TITLE: Daring Greatly: How the Courage to be Vulnerable Transforms the Way We Live, Love, Parent, and Lead, by Brené Brown
PUBLISHER: Avery (an imprint of Penguin Random House)
YEAR PUBLISHED: 2012
READING LEVEL: For teens and adults
Author Brené Brown, Ph.D., LMSW, studies human happiness and the things that destroy it. In "Daring Greatly," Brené teaches us the danger of shame and the pursuit of perfection and encourages us to courageously embrace ourselves and others—imperfections and all.
OUR STAR RATING:
OUR GROUP REVIEW:
Erika, our host, encouraged us to come to book club “as we are.” We showed up in what we felt most comfortable in, whether it was sweats, pajamas or our favorite jeans and t-shirt.
We each brought a plate of something we love. Donuts, Swig cookies, Brussels sprouts, chips and dip, pasta salad were just a few of the favorites that showed up.
Erika and Jennifer did a great job of exploring vulnerability with us and asking questions that caused some major introspection.
We began our discussion by addressing vulnerability. According to Brené,
“Vulnerability is not knowing victory or defeat, it’s understanding the necessity of both; it’s engaging. It’s being all in.”
We watched this Ted Talk by Brené, which is a good summary of the points she addresses in "Daring Greatly."
Brené writes that “perfect” and “bulletproof” are seductive, but they don’t exist in real life.
In Brené’s studies, she classifies people who are resilient to shame and who believe in their worthiness as “The Wholehearted.” She found that Wholehearted people have a sense of love and belonging simply because they believe they are worthy of love and belonging. And they believe that what makes them vulnerable is also what makes them beautiful.

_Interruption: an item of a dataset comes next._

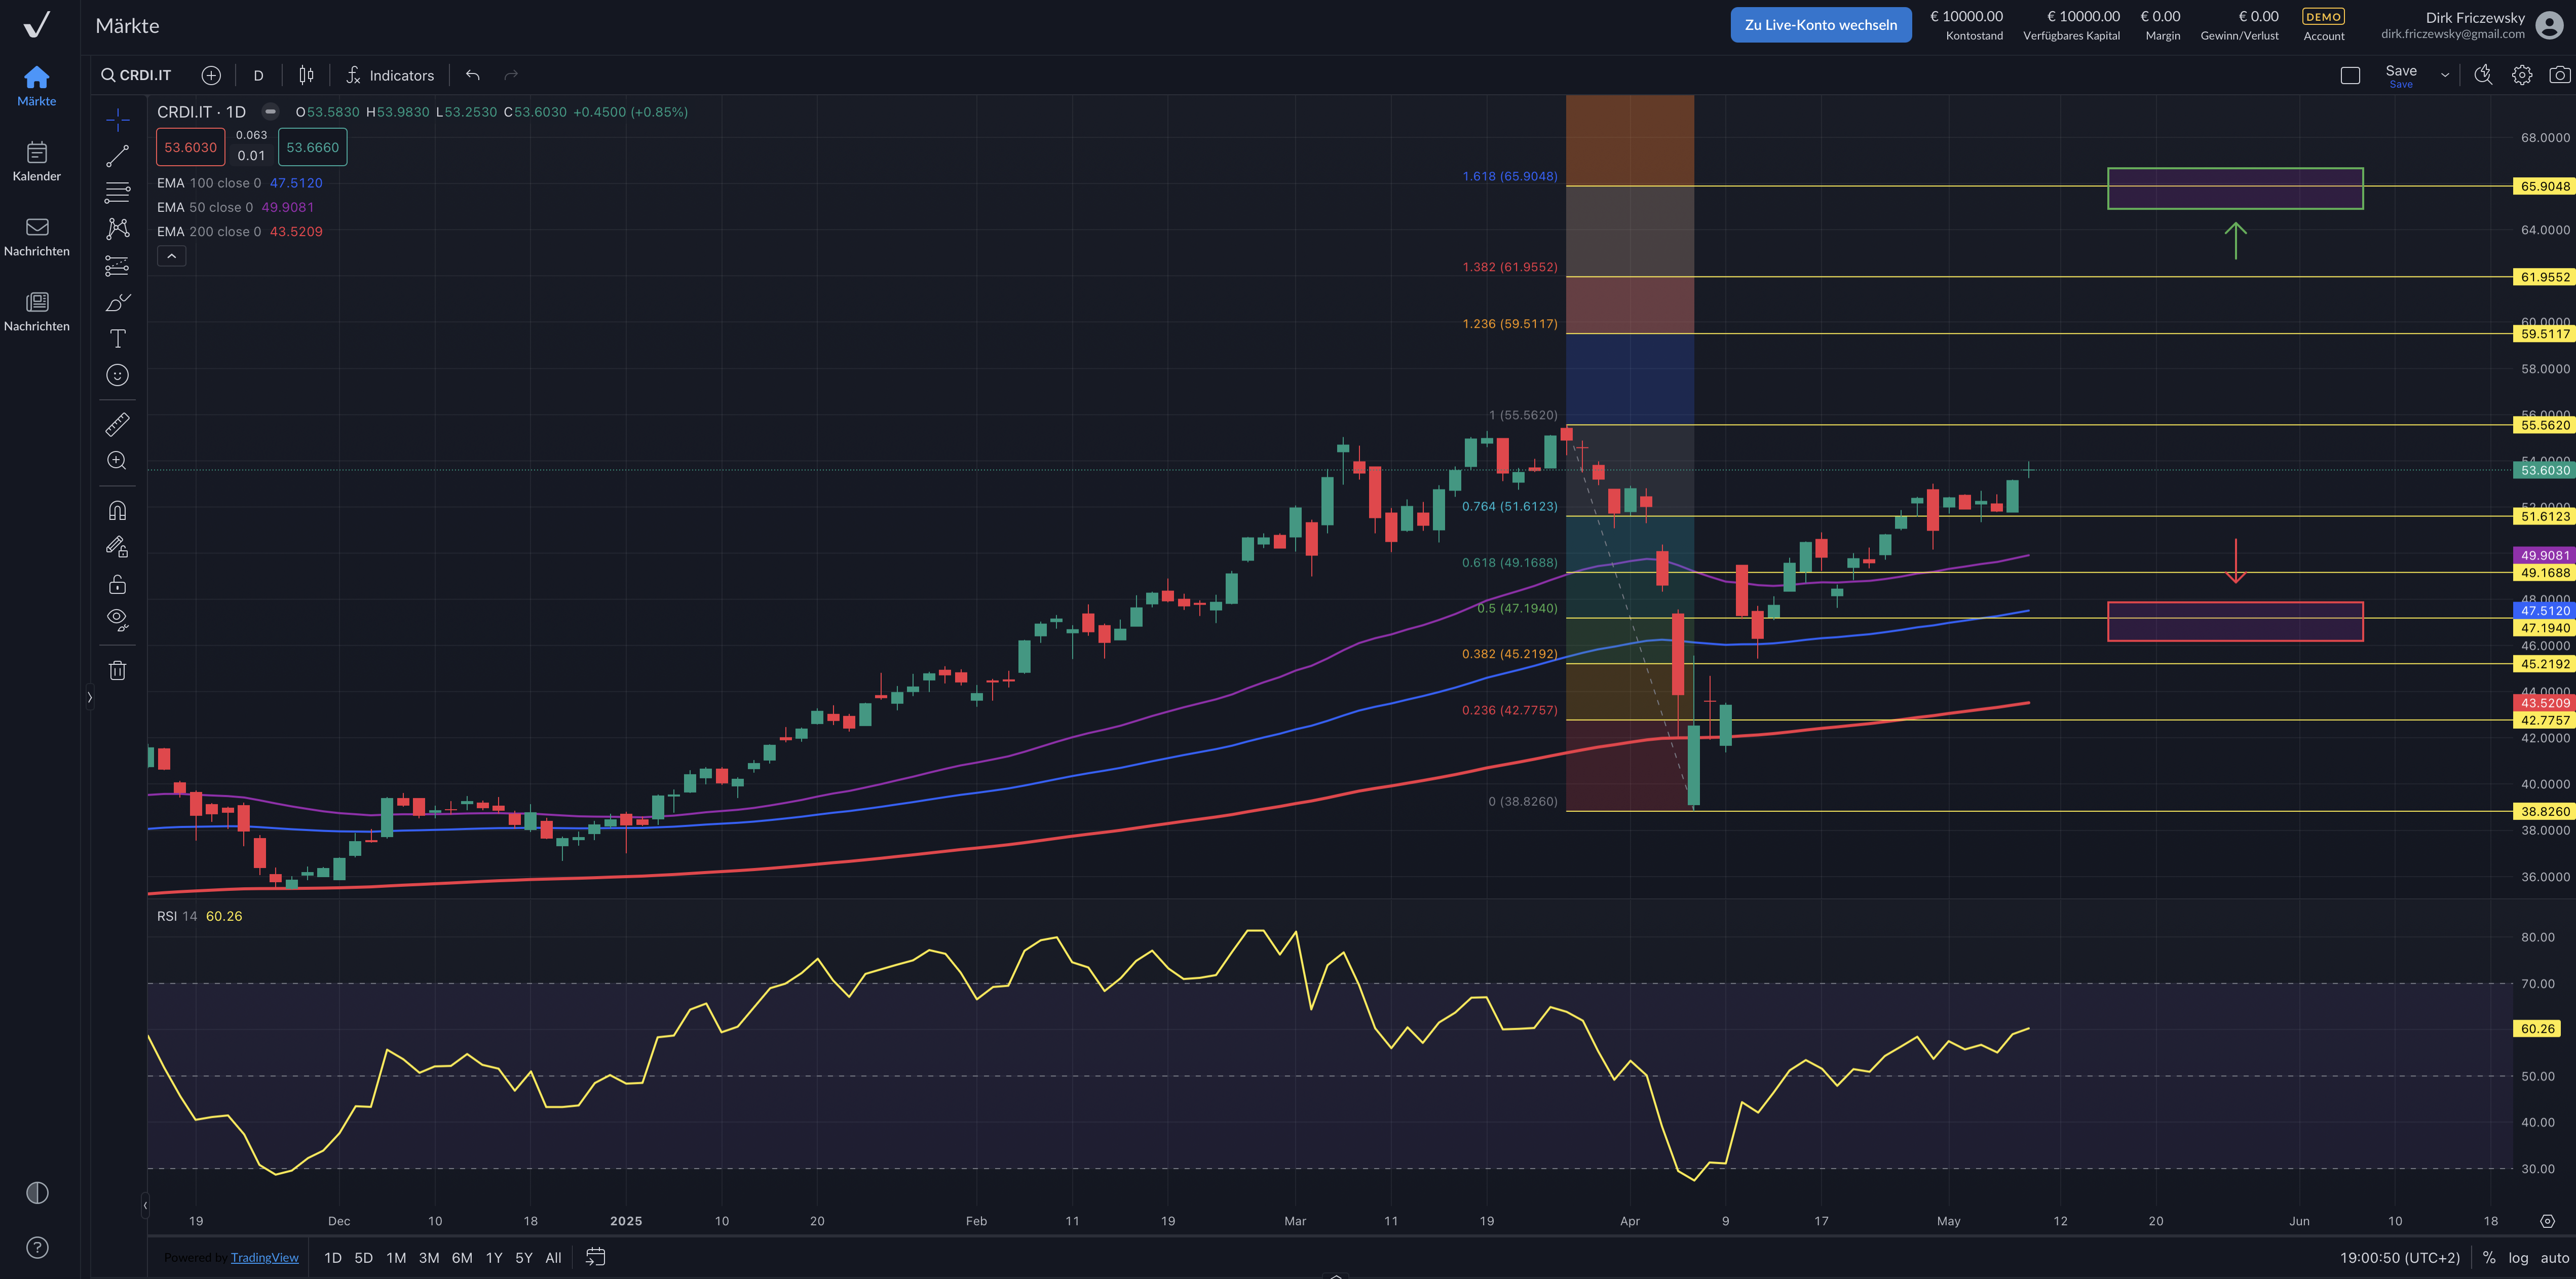Toggle hide all drawings eye icon
This screenshot has height=1279, width=2576.
[117, 620]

We wrote down several things that make us feel vulnerable and some chose to share them. Some examples were:
-Not being accepted or loved once others see our “ugly” side—what we’re like behind closed doors
-Admitting that we made a mistake or hurt someone
-Not having control over things
-Not having control over things
-Worrying we said the wrong thing at a social gathering
Fighting the perfection myth
We talked about the shame-based fear of being ordinary that we face in our generation and culture. It’s hard not to compare ourselves to the perfect-looking women, their perfect children, their perfect houses and their thousands of followers on social media. Sometimes, we let ourselves see that image of perfection as the standard when it shouldn't be.
We reminded ourselves that when we see someone or something that makes us feel bad about ourselves, we’re often comparing our weaknesses to their strengths. Also, how we react to what we see online can be a reflection of our own insecurities that we need to address, instead of thinking that others are out to make us feel less than.
Instead of focusing on how our lives look compared to other peoples’ lives, we want to focus on being present with the people in our lives and creating real, meaningful relationships with them.
Finding your tribe
The people who love you despite your vulnerabilities (and because of them) are your true friends.
Brené keeps a small card with the names of people whose opinions matter to her. It reminds her not to listen to or get caught up in how everyone else sizes her up. We each took a moment to write down who is in our own “Wholehearted Tribe.” Who is on your list?
Since our book club is full of moms, we especially loved the "Wholehearted Parenting" chapter. We decided our job as mothers is not to create perfect children. It is to accept them as they are and teach them that they’re worthy of love and belonging. It’s important to own our mistakes in front of our children so they know it’s OK to mess up and that they are still good and worthy.
Owning your story
In conclusion, we agreed that when we are willing to share our stories and our vulnerabilities, it throws a lifeline out to someone else who is struggling and needs to know they are not alone.
Of course, we were giddy that Brené quoted the ever-wise Sirius Black in "Daring Greatly":
“We all have light and dark within us. What matters is the part we choose to act on. That’s who we really are."
It takes courage to allow yourself to be seen as you really are. But the reward is a life of authenticity, peace, and love. Dare greatly, friends!